Erosion estimation of a gate valve operating in sand-water flow

Gate valve is widely used in oil and gas industry. It is an on/off valve, but sometimes it is also used for regulating the flow. The presence of sand particles in production fluids imposes danger of erosion to gate valve and associated downstream pipe, and may result in failure of valve or leakage from the pipe. In this study, the erosion of a gate valve is numerically investigated to collect preliminary data in view of future experimental testing. Particularly, simplified prototypes of the device, in which the main features of the gate valve in three openings conditions (25%, 50% and 75%)are kept, have been simulated. The standard, most widely used methodology for erosion prediction is employed.
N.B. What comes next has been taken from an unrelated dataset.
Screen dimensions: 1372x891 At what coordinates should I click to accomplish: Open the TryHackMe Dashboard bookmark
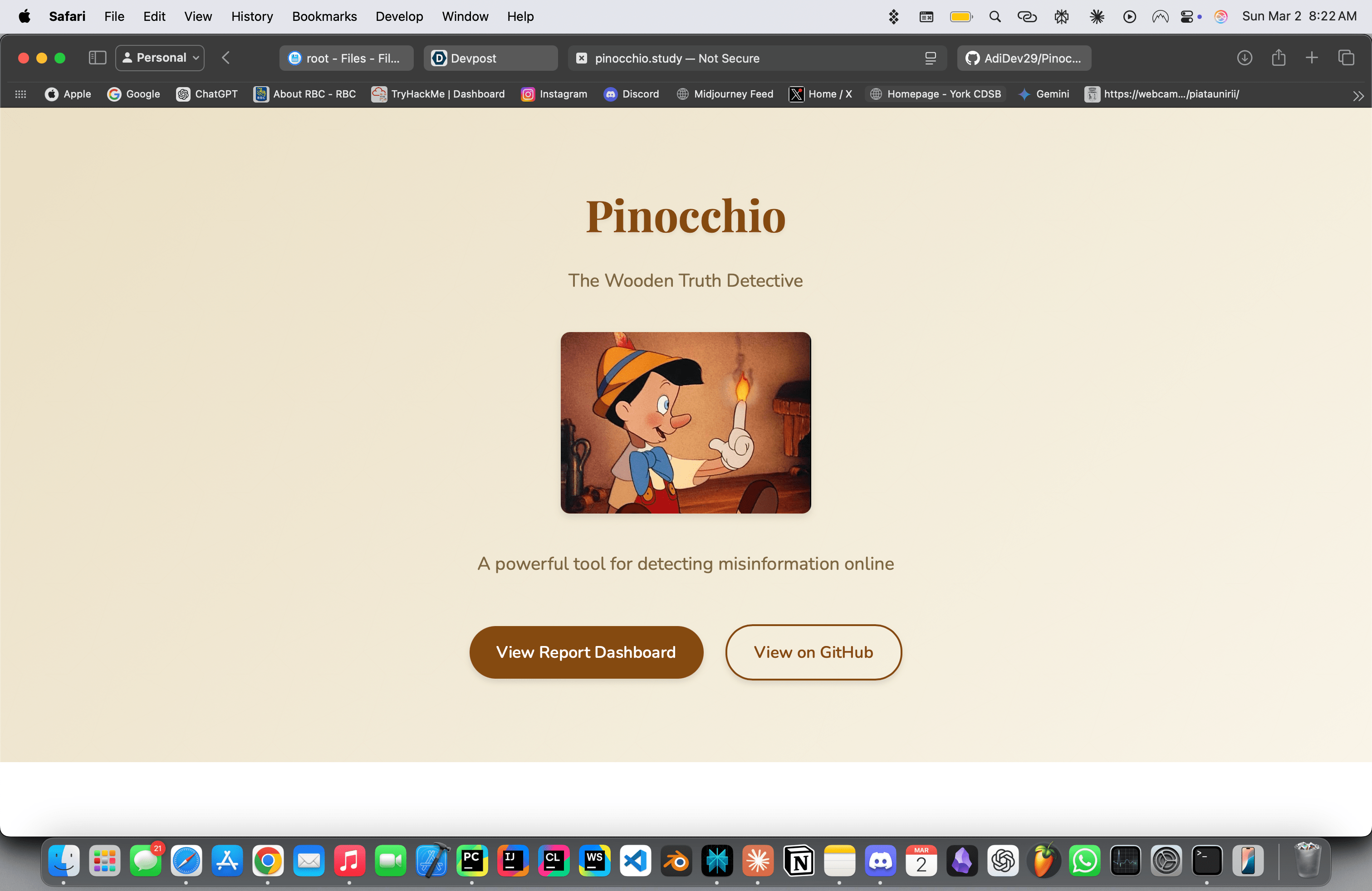[438, 94]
That is, first, sand-water two-phase dilute flow is modeled using an Euler-Lagrange numerical approach in a computational fluid dynamics (CFD) simulation software. Afterwards, erosion predictions are made using an embedded utility in a commercial software and an in-house code of the FluidLab research group, which both rely on some semi-empirical erosion models. After validating the fluid dynamic characteristics of the prototypes with respect to experiments in the absence of sand, a sensitivity analysis is made in order to investigate the robustness of the wear estimates upon the different parameters of the erosion prediction model. The numerical simulations indicated that the structure of the particle equation of motion has non-negligible effects on erosion, and that parameters like the restitution coefficients, and the shape of the abrasive particles non-spherical factors are effective as well. Above all, the used erosion model exerts the main influence on the erosion predictions. The work allowed identifying the main features of the erosion process, thereby providing useful information for arranging the experimental campaign.